Mais ce n’est pas parce qu’on a des problèmes sur le marché de l’interconnexion qu’il faut pour autant autoriser la différenciation de flux et la priorisation de flux sur l’Internet de base. Il n’y a actuellement pas de priorisation de protocoles sur Internet, on a réussi à gérer ça jusqu’à présent. Je ne vois pas pourquoi demain on n’arriverait pas à le gérer aussi. Si l’on met des priorisations de flux, de nombreuses questions se posent : qui va définir le niveau de priorité de la vidéo par rapport à la messagerie, par rapport à un autre type de protocole comme le peer-to-peer... ?

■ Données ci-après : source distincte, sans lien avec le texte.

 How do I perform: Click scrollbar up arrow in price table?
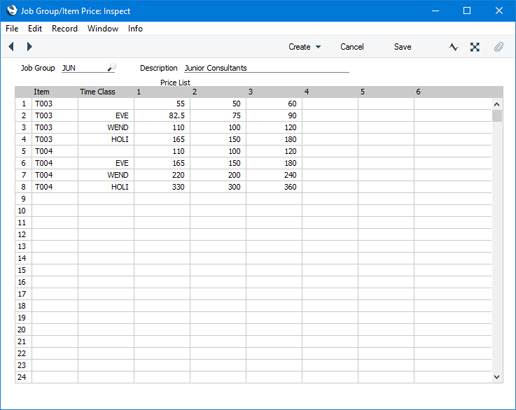click(x=497, y=105)
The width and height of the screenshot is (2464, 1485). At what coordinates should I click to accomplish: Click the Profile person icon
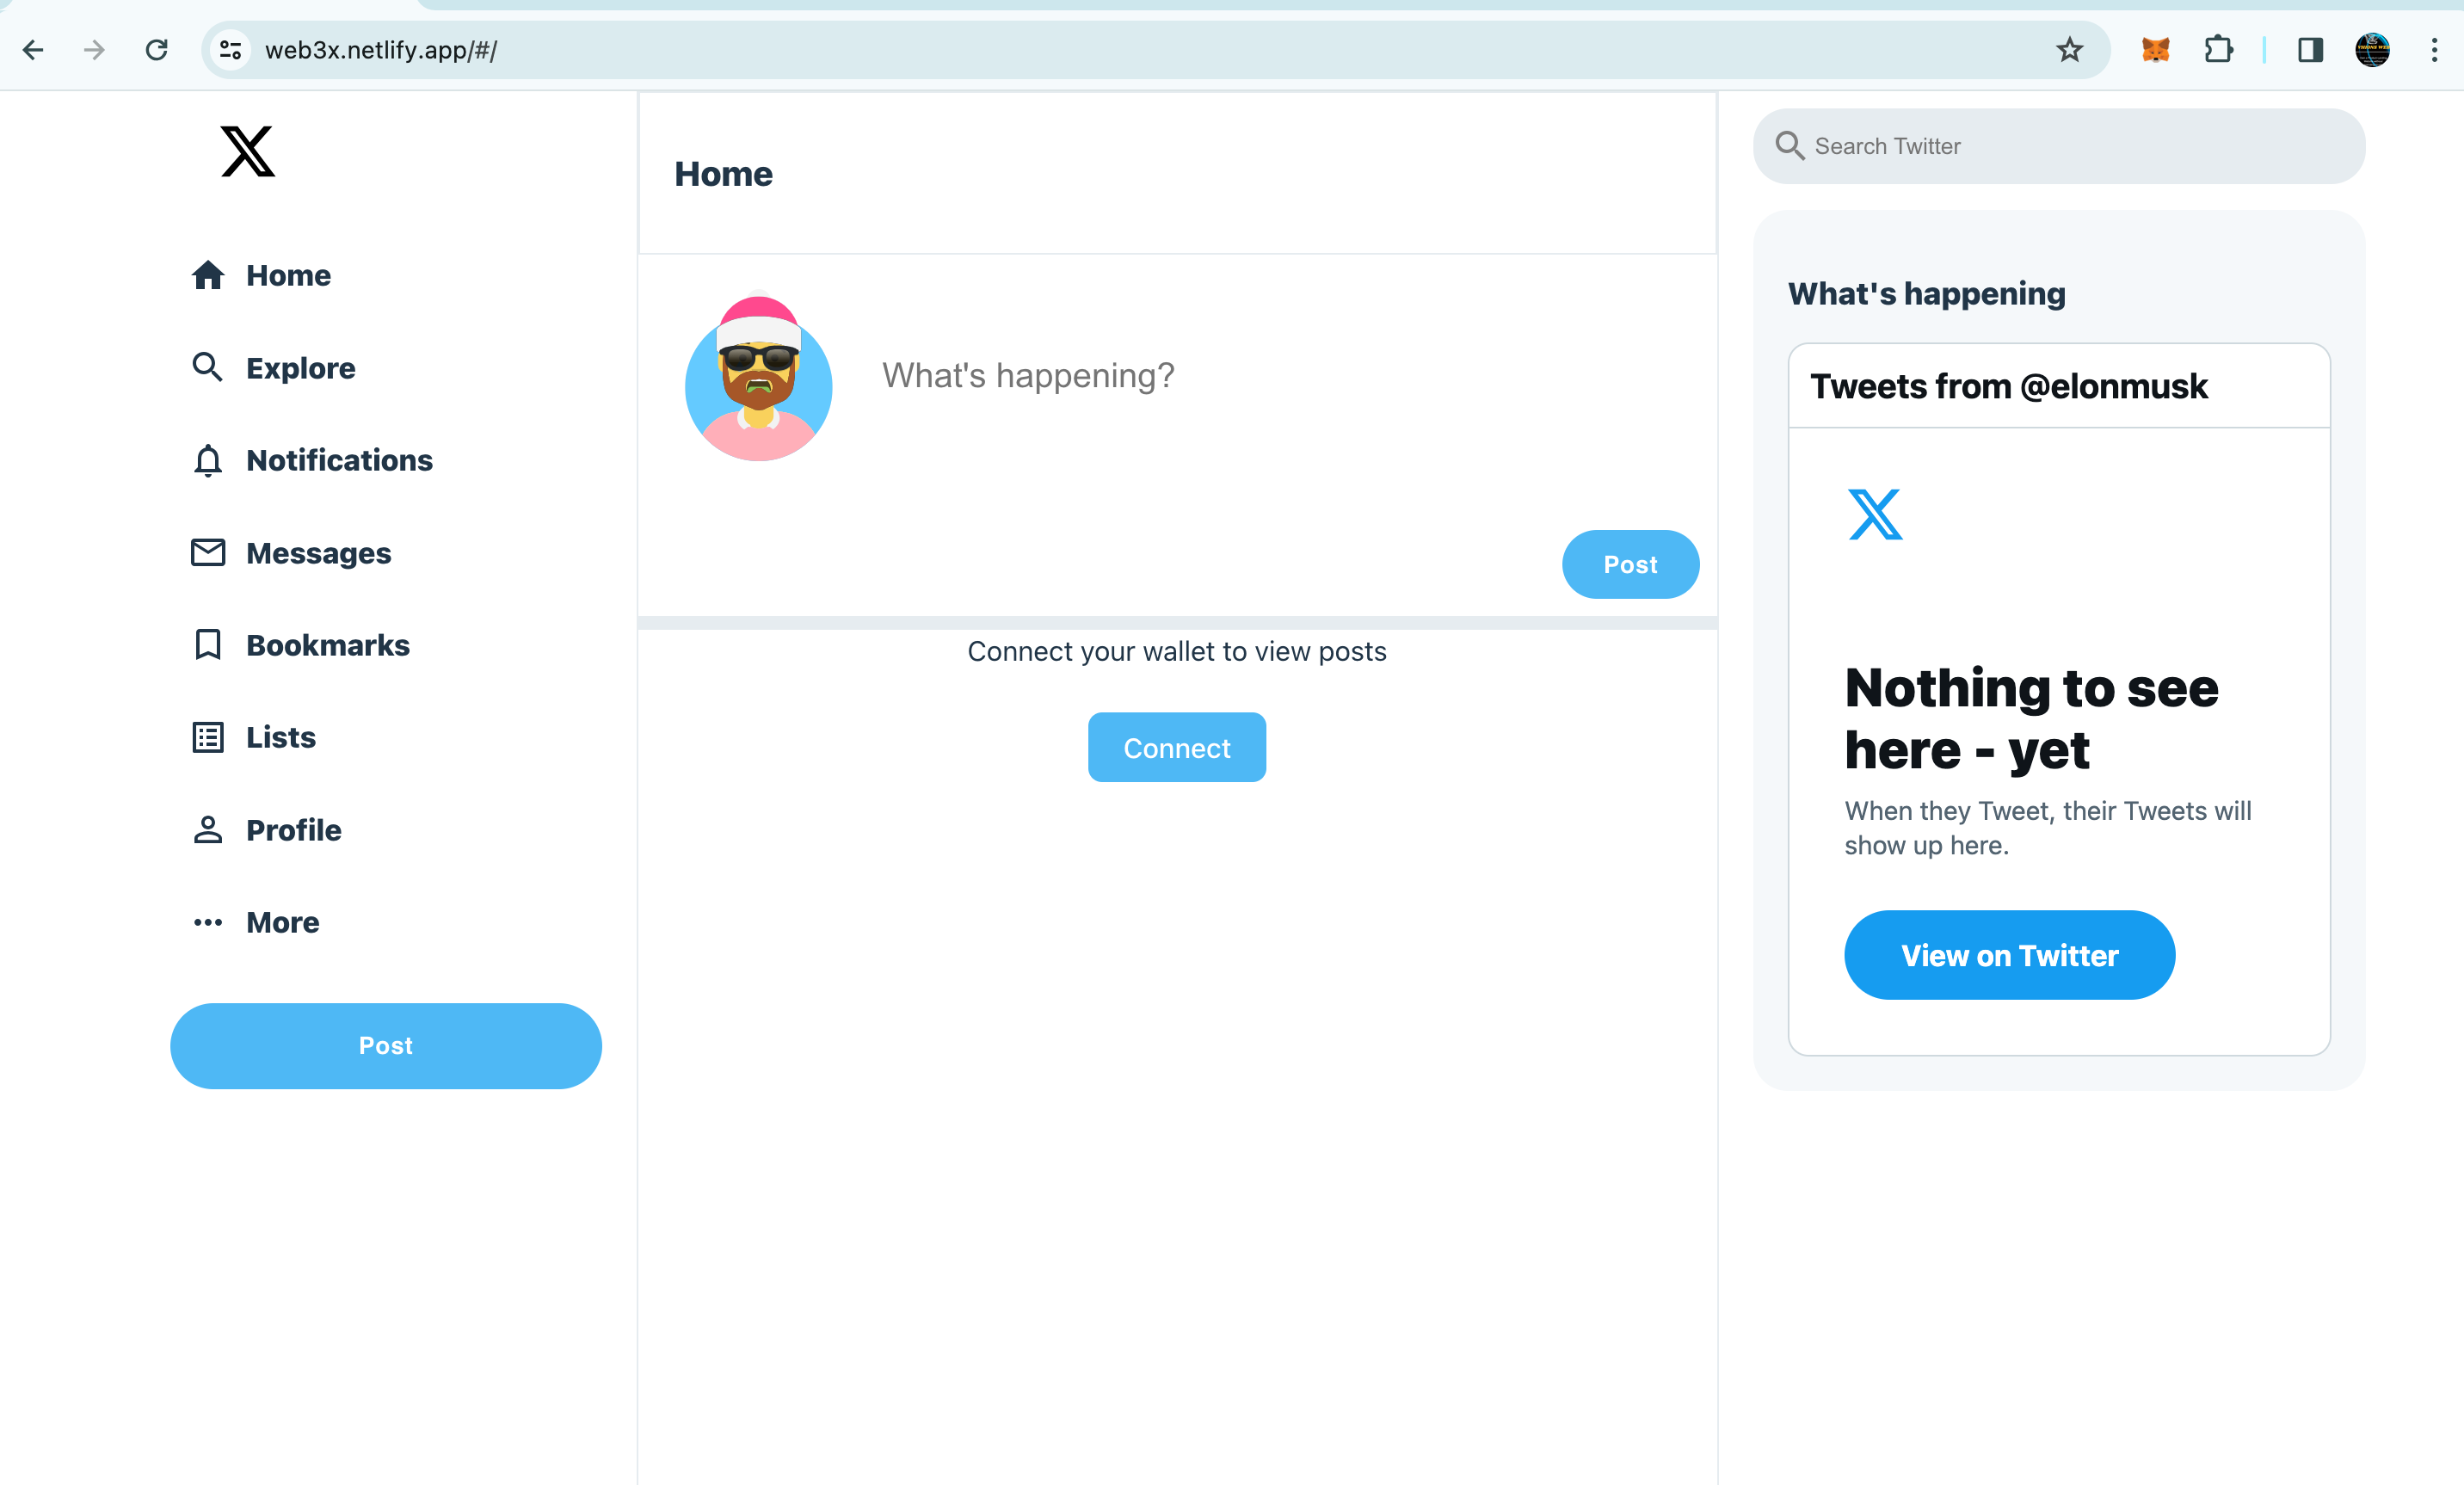tap(207, 829)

Quel regard portez-vous sur le cadre des discussions relatives au RTI, à savoir une institution onusienne, où seuls les États ont une voix qui comptera ?
Aujourd’hui, il me semble que le cadre de l’UIT sert à prendre des décisions techniques, concernant par exemple les normes. À partir du moment où l’on déguise une décision politique sous forme d’une norme technique, j’insiste pour qu’un débat préalable politique ait lieu. Il faut savoir où on va, avant de décider comment on y va ! Sur l’Internet, il faut que l’on ait des débats politiques avant que ce soit traité par l’UIT d’un niveau technique.
Si Nicolas Sarkozy avait été réélu à la présidence de la République, pensez-vous que la droite aurait mieux géré le dossier ?
Bien sûr (rires) ! Je pense que la droite a beaucoup évolué depuis les années 2008/2009 sur Internet. Il y a eu beaucoup de maturité sur ces sujets.